If the only fix is to replace the gfci you would have thought that there would be some sort of sign. If the gfci is dry with no arc marks the chances are the gfci should still reset with the load disconnected which would indicate a fault with the load rather than the gfci. 

I have seen something odd like this but that was a one in a million where the long bottom screw just happened to be perfectly lined up with the back of a wire nut.


----------



## lighterup (Jun 14, 2013)

Paul S. said:


> I like the idea of insulation testing the motor. Also, do an insulation test on the circuit. I had a customer that was operating a treadmill on a circuit installed by others. He thought he was overloading his circuit. I told him that wasn't his problem. I checked the circuit and *found two small cuts in the wiring insulation at the back of the outlet box*, (probably from someone's razor blade.) The more current you draw, the more likely that current will leak through compromised wiring. I then put some tape over the cuts and the circuit has been operating normally ever since as far as I know.

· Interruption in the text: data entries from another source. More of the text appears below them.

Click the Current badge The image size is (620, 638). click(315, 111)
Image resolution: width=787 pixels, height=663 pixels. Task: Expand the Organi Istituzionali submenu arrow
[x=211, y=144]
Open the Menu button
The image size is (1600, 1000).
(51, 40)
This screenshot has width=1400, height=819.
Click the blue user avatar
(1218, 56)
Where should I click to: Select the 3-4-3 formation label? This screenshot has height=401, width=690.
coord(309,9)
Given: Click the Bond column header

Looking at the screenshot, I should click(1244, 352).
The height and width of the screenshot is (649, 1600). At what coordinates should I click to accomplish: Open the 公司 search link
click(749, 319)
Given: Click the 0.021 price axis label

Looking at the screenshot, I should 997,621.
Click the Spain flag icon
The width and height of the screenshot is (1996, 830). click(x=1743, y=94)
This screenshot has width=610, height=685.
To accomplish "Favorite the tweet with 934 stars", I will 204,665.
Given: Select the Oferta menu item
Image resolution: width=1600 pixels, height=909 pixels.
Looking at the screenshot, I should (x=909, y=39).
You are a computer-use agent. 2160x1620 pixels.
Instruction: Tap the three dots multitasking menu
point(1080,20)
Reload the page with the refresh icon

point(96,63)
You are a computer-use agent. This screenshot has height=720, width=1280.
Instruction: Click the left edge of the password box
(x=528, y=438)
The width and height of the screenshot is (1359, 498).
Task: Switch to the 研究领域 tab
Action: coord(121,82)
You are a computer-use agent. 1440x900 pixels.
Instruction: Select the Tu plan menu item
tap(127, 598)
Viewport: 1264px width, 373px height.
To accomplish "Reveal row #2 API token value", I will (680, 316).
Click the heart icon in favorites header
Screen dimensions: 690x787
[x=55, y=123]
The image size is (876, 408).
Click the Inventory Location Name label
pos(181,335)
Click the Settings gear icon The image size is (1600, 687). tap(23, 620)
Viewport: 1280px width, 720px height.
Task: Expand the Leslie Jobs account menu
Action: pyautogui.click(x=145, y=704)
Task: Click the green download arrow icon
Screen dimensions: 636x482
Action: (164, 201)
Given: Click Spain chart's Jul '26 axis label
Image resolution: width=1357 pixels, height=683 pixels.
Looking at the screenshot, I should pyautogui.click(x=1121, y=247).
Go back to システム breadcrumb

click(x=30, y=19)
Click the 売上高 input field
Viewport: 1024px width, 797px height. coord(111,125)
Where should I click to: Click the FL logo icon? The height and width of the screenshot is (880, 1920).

Could you explain why this would be current leak? It's in a box.
Don't we strip insulation off of thhn all the time in order to wrap
the copper around the _termination screw_?...and by doing this
is this a point of current leakage?

I've never heard of this before and am interested in further 
knowledge on the matter


----------



## MDShunk (Jan 7, 2007)

lighterup said:


> Could you explain why this would be current leak? It's in a box.
> Don't we strip insulation off of thhn all the time in order to wrap
> the copper around the _termination screw_?...and by doing this
> is this a point of current leakage?
> ...


Glad you said it and not me. I don't want to dogpile. :wink:


----------



## lighterup (Jun 14, 2013)

I was told (by an electrical inspector) that taping 
around the terminal screws was a violation.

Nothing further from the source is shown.